В те годы поехать в Кисловодск было все равно что теперь в Монте-Карло. Теперь вон каждое лето, а то и зимой студенты сбиваются в компании: «Махнем на юг? У нас там компания каждый год. Поехали, старик?» — «Куда? Вы с ума сошли! Ведь это денег нужно чертову прорву!» — «Да это ты с ума сошел, старик! Будем жить в палатках, на еду тратить меньше, чем здесь, а обратно доберемся как-нибудь. Да господи, о чем задумываться!»
А тогда поездка на курорт была делом ответственным.
Отец подумал-подумал и сказал матери:
— Какого черта! Премию я получил.
Премию он получил. Рационализатор. В газете «За индустриализацию» его хвалили.
— Поедешь с детьми на Кавказ.
И он ткнул пальцем в школьный атлас.
…В номере доели остатки московской еды, мама пошла искать комнату, а Гошка вышел на балкон.
Пасмурная улица уходила вниз. За каменной стеной чернели войлочные пальмы. Серое небо моросило дождиком, и вдоль тротуара в водоворотах крутились спички.
И вдруг Гошка увидел дивное диво, чудо, сон. Снизу вверх по белым камням мостовой поднимался всадник. Угловатая бурка, застегнутая у горла, накрывала лошадиный круп. Мягкие ичиги в стременах. Цепкая рука на поводьях. Сказочный ахалтекинец перебирал копытами и кланялся змеиной шеей. Это было настоящее, а не в кино.
Гошка окостенел на балконе, а горец что-то крикнул, хлестнул плеткой коня и исчез в искрах и в серебряном клацанье подков.
Гошка раскрыл чемодан, вытащил амуницию, оделся, осмотрел себя в пузырчатом зеркале шкафа и, положив руку на кинжал, вышел из номера.
Он долго бродил по улицам, зорко оглядывая молчаливые пасмурные дома, но никого не убил и никого не защитил. А потом ему вдруг стало стыдно.
Он вернулся в гостиницу и снял черкеску.
Откуда пришел стыд, он знал. Он же не горец, а просто выряженный в черкеску московский мальчик двенадцати лет, которого привезла мама, и потому он не настоящий, а нарисованный. Ну, проехал горец в красивой одежде. Значит, у них такую носят. А у нас носят другую.

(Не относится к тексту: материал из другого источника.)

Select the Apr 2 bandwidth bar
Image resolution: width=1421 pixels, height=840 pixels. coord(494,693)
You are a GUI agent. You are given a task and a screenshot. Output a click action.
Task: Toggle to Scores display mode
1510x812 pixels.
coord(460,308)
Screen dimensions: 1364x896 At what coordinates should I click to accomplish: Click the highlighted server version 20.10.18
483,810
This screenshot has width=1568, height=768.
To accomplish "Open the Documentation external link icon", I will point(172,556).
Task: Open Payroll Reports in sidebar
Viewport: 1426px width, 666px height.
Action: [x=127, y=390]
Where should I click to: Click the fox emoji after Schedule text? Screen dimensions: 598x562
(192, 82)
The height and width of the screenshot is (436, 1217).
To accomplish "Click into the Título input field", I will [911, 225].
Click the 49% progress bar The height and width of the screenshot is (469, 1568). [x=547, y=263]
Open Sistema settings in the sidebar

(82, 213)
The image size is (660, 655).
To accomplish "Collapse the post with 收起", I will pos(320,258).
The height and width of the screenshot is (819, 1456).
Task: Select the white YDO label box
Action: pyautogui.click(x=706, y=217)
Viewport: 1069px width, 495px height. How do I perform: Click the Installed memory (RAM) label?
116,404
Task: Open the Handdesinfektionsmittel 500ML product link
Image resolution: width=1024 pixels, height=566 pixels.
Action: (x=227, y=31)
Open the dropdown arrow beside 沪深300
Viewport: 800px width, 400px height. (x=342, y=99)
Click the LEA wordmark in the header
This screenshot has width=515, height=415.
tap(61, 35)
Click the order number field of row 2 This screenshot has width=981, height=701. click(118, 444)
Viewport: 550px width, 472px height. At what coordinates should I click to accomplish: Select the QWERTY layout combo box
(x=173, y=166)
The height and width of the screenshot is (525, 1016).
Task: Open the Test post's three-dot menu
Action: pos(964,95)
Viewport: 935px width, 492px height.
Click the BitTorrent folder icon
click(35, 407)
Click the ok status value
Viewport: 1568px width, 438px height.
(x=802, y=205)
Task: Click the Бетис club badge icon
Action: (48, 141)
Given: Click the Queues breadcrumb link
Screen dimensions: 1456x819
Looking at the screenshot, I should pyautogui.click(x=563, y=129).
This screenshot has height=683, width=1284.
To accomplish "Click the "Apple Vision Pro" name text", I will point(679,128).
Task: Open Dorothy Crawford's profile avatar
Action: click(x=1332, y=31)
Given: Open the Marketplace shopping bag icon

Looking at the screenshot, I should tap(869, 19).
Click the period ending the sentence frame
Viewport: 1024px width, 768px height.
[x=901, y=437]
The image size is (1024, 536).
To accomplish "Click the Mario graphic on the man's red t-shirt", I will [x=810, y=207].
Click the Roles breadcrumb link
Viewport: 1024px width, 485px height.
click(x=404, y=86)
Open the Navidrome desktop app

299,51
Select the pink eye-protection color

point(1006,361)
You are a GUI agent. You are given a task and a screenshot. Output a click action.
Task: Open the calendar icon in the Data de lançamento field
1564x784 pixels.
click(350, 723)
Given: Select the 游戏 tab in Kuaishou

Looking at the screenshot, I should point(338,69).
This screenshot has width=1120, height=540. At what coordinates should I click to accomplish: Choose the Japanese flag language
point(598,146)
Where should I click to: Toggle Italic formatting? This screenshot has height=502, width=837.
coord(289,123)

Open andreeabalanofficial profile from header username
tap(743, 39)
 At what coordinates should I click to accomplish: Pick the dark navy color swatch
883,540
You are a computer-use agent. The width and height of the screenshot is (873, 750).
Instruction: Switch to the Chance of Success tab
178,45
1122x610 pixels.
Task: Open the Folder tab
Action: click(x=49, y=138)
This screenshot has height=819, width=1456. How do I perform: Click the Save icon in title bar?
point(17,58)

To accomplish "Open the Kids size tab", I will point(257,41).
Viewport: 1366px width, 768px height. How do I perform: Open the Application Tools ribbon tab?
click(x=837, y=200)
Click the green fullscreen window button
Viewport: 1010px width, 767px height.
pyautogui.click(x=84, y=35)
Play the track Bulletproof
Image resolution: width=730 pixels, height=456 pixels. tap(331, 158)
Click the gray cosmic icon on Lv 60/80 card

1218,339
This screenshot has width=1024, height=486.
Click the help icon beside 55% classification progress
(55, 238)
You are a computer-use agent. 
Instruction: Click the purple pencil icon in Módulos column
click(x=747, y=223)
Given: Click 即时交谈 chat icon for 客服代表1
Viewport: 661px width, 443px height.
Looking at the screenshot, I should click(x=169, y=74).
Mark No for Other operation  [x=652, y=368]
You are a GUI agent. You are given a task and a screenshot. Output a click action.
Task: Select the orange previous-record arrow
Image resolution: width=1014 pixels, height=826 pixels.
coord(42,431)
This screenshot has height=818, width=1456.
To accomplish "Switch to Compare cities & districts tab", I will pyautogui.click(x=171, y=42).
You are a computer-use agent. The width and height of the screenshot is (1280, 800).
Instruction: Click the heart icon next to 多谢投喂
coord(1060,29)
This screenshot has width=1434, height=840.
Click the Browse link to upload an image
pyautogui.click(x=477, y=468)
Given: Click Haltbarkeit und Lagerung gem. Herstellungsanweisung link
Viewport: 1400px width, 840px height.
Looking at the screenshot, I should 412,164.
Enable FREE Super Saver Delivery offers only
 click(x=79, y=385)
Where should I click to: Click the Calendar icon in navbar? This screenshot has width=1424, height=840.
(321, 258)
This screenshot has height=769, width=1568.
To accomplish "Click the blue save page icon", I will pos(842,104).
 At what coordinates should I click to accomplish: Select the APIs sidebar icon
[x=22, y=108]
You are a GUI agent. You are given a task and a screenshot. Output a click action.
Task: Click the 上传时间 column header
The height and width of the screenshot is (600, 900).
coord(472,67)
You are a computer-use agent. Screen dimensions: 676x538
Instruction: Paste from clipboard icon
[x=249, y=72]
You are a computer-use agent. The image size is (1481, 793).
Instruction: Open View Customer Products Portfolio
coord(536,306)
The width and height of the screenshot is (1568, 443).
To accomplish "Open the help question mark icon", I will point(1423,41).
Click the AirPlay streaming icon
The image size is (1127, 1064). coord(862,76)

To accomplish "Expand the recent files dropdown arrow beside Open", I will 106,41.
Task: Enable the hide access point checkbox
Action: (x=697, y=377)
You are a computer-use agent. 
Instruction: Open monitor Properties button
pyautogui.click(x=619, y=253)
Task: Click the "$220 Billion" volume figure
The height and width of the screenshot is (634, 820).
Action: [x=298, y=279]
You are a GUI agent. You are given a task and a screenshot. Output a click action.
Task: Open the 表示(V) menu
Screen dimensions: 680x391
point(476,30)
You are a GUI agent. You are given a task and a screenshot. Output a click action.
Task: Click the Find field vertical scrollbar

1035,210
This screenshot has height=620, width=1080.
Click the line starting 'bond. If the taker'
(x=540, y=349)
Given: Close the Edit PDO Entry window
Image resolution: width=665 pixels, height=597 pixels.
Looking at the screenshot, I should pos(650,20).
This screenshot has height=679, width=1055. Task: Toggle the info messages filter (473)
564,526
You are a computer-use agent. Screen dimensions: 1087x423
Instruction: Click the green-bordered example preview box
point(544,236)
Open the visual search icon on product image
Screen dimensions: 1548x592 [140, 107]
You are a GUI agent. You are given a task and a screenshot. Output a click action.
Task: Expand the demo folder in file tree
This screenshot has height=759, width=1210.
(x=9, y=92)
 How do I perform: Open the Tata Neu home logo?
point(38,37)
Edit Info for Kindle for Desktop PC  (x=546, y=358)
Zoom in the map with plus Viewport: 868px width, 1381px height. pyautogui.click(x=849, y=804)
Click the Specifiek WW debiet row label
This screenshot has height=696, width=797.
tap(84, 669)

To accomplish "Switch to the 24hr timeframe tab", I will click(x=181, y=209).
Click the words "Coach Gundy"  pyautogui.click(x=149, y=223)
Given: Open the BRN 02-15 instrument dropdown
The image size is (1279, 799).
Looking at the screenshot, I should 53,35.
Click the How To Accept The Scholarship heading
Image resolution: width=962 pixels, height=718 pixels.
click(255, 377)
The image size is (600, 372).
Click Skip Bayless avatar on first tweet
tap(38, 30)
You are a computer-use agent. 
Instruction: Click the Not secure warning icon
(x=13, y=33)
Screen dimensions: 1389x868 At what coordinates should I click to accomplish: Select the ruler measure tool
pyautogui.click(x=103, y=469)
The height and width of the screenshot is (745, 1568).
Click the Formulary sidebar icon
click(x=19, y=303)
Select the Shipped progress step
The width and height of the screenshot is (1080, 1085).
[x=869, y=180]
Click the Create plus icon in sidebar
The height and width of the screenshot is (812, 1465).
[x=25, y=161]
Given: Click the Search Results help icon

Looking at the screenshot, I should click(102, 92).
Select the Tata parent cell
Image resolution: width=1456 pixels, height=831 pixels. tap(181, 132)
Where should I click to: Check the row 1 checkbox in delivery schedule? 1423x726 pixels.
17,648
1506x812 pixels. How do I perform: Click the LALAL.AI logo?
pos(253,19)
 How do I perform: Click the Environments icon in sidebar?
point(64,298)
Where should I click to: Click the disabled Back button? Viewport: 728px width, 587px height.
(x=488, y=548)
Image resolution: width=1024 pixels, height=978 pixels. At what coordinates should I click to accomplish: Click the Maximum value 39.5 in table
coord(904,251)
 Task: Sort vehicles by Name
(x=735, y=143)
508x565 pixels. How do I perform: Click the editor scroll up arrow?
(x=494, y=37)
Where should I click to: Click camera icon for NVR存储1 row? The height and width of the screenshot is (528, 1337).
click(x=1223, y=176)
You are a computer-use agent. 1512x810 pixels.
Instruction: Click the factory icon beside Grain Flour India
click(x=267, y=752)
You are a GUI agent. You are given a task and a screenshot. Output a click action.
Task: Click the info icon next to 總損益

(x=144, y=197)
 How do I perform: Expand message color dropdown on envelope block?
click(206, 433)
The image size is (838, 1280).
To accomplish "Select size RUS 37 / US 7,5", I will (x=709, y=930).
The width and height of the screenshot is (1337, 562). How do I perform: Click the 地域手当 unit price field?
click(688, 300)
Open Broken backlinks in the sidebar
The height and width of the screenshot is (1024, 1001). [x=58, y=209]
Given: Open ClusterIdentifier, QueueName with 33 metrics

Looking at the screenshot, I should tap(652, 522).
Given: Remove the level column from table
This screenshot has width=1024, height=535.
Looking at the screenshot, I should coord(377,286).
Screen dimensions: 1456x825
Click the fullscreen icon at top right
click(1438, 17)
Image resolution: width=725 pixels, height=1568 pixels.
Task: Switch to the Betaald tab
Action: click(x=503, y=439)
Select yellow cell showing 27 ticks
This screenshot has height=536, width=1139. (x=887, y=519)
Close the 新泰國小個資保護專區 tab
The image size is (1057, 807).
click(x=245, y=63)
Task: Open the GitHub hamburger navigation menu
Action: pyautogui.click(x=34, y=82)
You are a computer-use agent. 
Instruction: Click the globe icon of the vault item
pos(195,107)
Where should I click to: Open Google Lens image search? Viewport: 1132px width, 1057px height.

Мятые штаны с отрывающимися пуговицами и москвошвеевскую кепку с написанной чернилами ценой на подкладке, и неувядаемую рубашку — апаш, и еще носят сиреневые футболки с подкатанными рукавами, и пайковый хлеб в кошелке, ситный и пеклеванный, и слипшиеся комки конфет-подушечек.
Он вернулся в гостиницу, снял нарисованную черкеску и больше не надевал ее никогда, как больше никогда не носил лука со стрелами, не втыкал в волосы журавлиных перьев, не дрался на шпагах за мадам Бонасье. Гошка понял, что он не хочет играть роль, и сказал — «на фиг» и что не пойдет в артисты.
Кстати, злополучную картину, конечно, закрыли. Потому что от сценария остались, как обычно, одни поправки, и на студии, как обычно, очень кричали взрослые.
И в дальнейшем Гошкины карьеры рушились из-за тех же самых причин — из-за ревности близких, из-за поправок, которые навязали посторонние, и из-за того, что он сам говорил — «на фиг», когда видел над головой вместо журавлиных облаков дешевое нарисованное небо.
А потом Гошка прилип к этому человеку и ходил за ним, как собачонка. Но это знал только Гошка, а всем окружающим казалось — нет, не собачонка, а просто двое молчаливых друзей прогуливаются по скрипучим дорожкам, пьют нарзан и обмениваются скупыми мужскими словами. Но насчет скупых слов опять же знал только Гошка, а всем окружающим казалось, что Гошка трещит без умолку, шагая рядом с лысым мужчиной. Никогда еще Гошка столько не разговаривал. Он говорил не переставая, заговариваясь до одышки, и ночью лежал в постели, разинув рот и выпучив глаз, как дохлая рыба на песке, и все вспоминал — чего он еще не договорил и какую мысль надо будет развить завтра. Так что даже если Гошкин монолог поделить поровну на двух человек, то и тогда это было бы похоже на диспут двух трепачей.